## What you should do
Repeat the lines from the one containing "Select the 38.1 (0.90) AlpacaEval cell" through the one containing "tap(467, 352)", including both of those lines.

## Provided information

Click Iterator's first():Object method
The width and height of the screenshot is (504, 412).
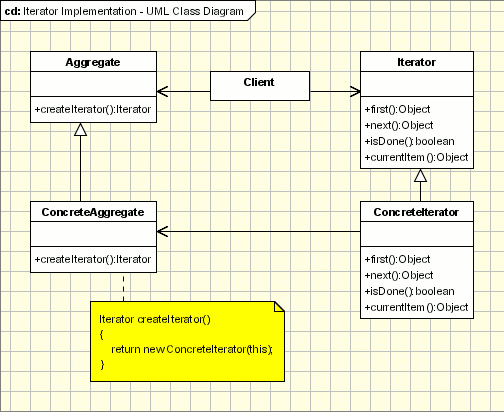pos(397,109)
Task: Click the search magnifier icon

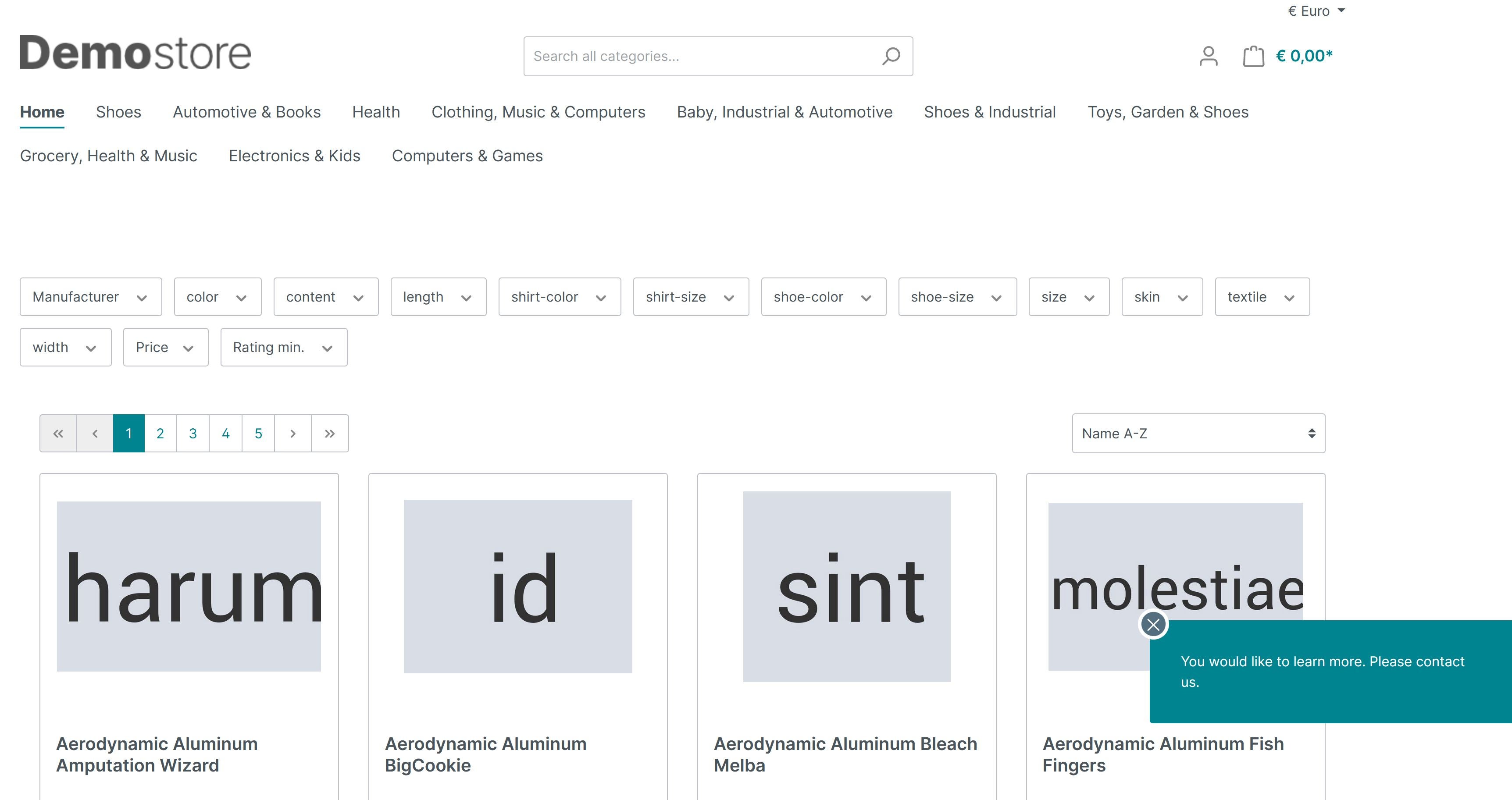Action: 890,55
---
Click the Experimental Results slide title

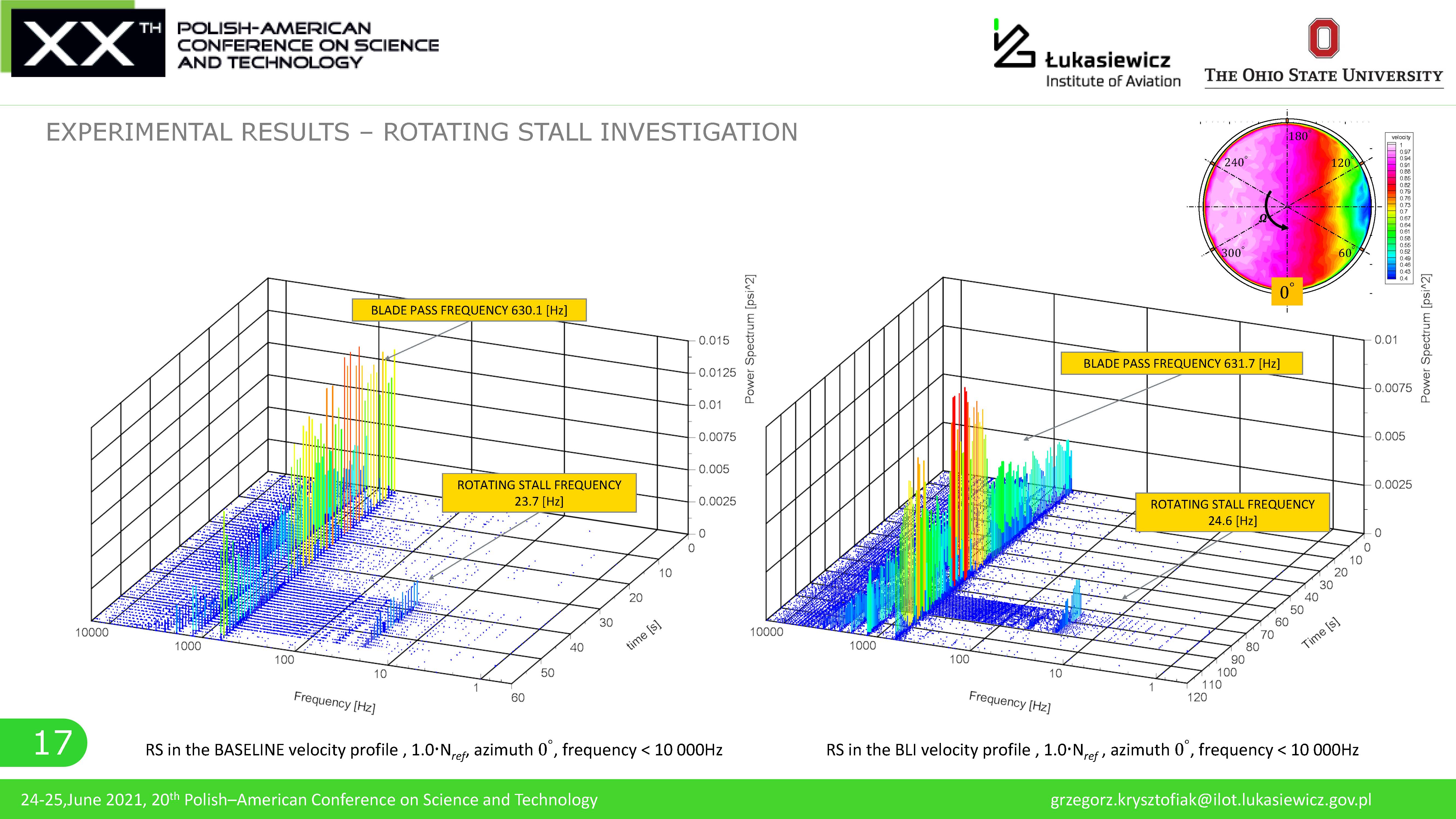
...
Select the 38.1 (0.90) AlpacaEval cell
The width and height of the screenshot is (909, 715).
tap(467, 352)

## Solution to this exercise
Select the 38.1 (0.90) AlpacaEval cell
The width and height of the screenshot is (909, 715).
tap(467, 352)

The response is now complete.